可就在這時,我身後的房門突然開了。我轉身一瞧,原來是劉翠花披著衣服奔了出來。
她一出來就撲通一聲跪在我的身前,然後抓著我的腿,哭著說道︰「大兄弟,求求你了,你就饒了他吧!他真是俺已經過時的男人。因為我想他,所以才會在門前種上槐樹,這是我們寡婦村的習俗。只有這樣,男人才能回家,才能陪伴我們。你千萬不要殺他,我不想第二次失去他了。嗚嗚……」
我看著劉翠花,一時間不知該如何是好了。難道我救她反而做錯了?
唉,鬼捕不好當啊,好鬼捕更是難做啊。
就在我猶豫不決之際,黑狐突然走出了屋。
她看了看我又看了看那個小鬼,然後輕嘆一聲道︰「雨龍,這本就是柳雲村自古以來的習俗。我勸你還是不要管的好。」
我听此,頓時一愣,然後不解的道︰「柳雲村?這不是寡婦村嗎?」黑狐淡淡的道︰「寡婦村的前身就是柳雲村。這柳雲村有三大習俗,一是家家戶戶種槐樹,二是當了寡婦不改嫁,三是半夜三更不出門。她們之所以這樣做就是為了留下男人的魂。連地府對此事都是睜一只眼閉一只眼,你一個還沒得到認可的鬼捕,管得了嗎?」
黑狐這麼說我就不樂意了,什麼叫沒被認可?我要他們認可干啥?
老子正兒八經的鬼捕,我可是在祖師爺面前磕過頭的,而且還有幸跟他老人家來了一次親密接觸。
不過嘛,作為一個善良的鬼捕。我還是要尊重一些地方的風土人情的,人家特區都能一國兩制,咱對待這里的鬼也應該網開一面。
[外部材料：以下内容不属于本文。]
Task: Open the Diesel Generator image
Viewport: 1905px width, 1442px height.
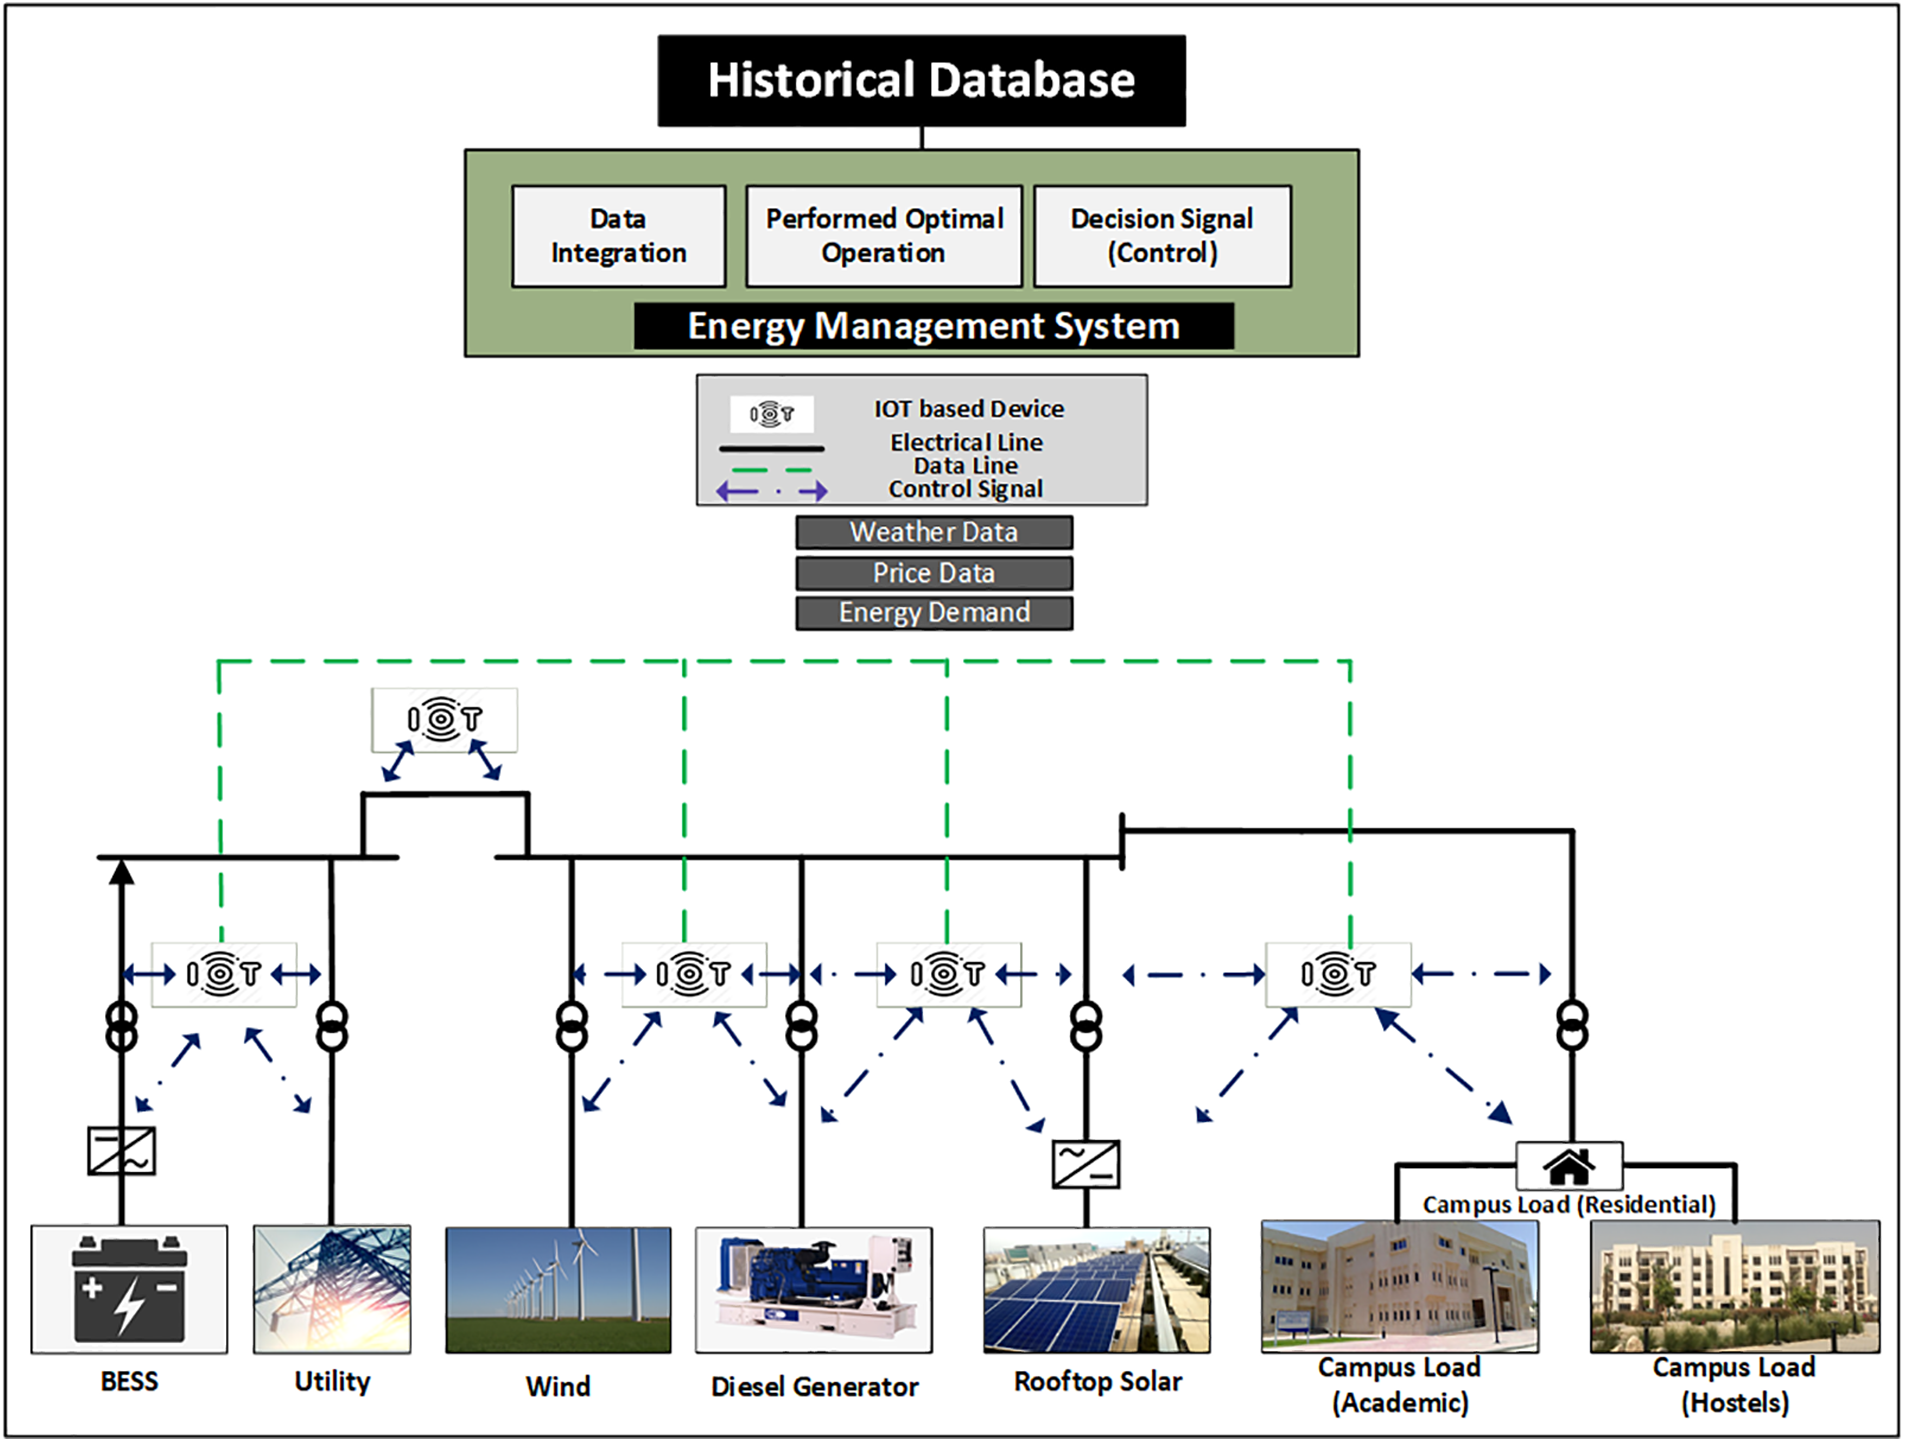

「咳咳……那個,我也不是一個不通情達理的人,是吧?主要是這事被我遇到了,我總得那個吧?啊,你們應該懂的!不懂啊?我擦,台階?還不懂?好吧,當我沒說!行了,小鬼,我今天就饒了你,不過以後別再來打擾老子休息,你放心,我在這里住不了幾天,你們不用著急!好了,都散了吧。我去睡個回籠覺,這晚上可真冷。」說著,我率先進了屋。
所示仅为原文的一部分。